ANTIOQUIA
¿Quién responde por los mineros muertos en Amagá?
Con el rescate de los primeros fallecidos se comienzan a conocer las causas de la tragedia.
A Carlos Enrique Muriel Estrada le faltaban pocos metros para llegar a la salida de la mina cuando decidió devolverse por Luis Arturo, su hermano. Unos minutos antes de que una de las paredes del túnel se reventara y liberara un torrente de 27.000 metros cúbicos de agua, Carlos bajó de nuevo hacia lo más hondo del socavón nada más que por esperar a su compinche.
Desde cuando eran niños y hasta cuando cumplieron 50 años, los hermanos Muriel no se separaban ni para ir a trabajar. Eran tan uña y mugre, que en la época de la escuela, Carlos Enrique se ponía a llorar cada vez que su abuelo, en broma, le decía que un buen día iba a meter a Luis Arturo en una paila ardiendo, como escarmiento para que dejara de ser cansón. “Ay, abuelito, no vaya a meter a Arturito en esa olla”, gritaba Carlos.
No se sabe si los hermanos Muriel alcanzaron a reencontrarse dentro de la mina La Cancha, de Amagá, ese día que los gritos de 12 mineros se ahogaron en medio de la más penosa impotencia. Lo cierto es que ninguno de los dos volvió a salir.

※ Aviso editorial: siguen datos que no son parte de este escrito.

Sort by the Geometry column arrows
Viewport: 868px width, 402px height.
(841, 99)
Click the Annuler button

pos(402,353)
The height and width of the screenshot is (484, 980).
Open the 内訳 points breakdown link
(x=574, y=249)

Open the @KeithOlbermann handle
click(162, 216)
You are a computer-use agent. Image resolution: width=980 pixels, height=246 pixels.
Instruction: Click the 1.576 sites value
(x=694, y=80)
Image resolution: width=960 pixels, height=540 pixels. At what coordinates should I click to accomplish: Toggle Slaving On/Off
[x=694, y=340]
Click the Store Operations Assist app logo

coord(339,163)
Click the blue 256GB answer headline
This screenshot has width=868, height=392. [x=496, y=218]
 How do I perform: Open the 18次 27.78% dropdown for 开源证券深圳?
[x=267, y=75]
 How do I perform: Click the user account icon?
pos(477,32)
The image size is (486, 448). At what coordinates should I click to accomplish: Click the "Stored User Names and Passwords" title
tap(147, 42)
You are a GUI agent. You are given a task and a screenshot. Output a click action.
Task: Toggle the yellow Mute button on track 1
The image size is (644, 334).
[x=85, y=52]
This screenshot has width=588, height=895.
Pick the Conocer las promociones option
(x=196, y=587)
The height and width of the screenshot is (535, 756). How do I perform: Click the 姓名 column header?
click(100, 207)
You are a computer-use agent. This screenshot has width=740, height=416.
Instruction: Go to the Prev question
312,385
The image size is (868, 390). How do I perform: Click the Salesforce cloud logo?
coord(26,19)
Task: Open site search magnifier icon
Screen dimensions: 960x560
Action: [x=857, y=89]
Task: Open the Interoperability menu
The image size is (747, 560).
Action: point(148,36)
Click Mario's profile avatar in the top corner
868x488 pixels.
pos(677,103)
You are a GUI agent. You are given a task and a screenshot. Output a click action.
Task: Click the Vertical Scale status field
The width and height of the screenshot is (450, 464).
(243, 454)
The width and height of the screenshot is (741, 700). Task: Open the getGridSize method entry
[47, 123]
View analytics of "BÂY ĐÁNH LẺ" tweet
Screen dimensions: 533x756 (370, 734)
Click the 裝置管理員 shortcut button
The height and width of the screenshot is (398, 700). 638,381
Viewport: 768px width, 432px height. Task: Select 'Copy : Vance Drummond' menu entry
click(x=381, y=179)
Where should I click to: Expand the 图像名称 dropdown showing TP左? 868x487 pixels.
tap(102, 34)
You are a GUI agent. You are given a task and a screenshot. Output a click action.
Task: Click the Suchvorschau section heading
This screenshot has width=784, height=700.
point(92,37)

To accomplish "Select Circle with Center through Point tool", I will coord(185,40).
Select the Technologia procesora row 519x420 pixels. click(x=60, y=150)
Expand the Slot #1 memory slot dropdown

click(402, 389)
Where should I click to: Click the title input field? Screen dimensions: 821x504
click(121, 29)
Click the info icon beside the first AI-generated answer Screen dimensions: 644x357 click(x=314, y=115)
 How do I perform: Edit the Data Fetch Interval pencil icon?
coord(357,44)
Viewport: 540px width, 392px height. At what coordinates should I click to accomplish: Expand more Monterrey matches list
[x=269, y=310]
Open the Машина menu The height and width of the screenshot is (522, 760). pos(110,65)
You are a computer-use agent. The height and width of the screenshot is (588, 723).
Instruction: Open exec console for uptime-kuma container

Esta vez fueron 12 muertos. Pero en junio del 2010, en la mina San Fernando, fallecieron 73; y años más atrás, en 1977, la cifra de quienes no lograron sobrevivir en la mina Industrial Hullera llegó a 86. Y desde aquella época la amenaza no se ha ido. Prueba de ello es que, tras la inundación de la mina La Cancha hace 12 días, la Agencia Nacional de Minería (ANM) le ordenó a la Alcaldía de Amagá proceder con el cierre de 17 minas legales y 67 informales, por el riesgo de inundación.
En las minas de Amagá pareciera que se espera a la muerte con resignación. Byron Castrillón, representante del gremio minero en la región, lo dice con palabras más severas: “el que trabaja en una mina de carbón es porque sabe que está dispuesto a morir”.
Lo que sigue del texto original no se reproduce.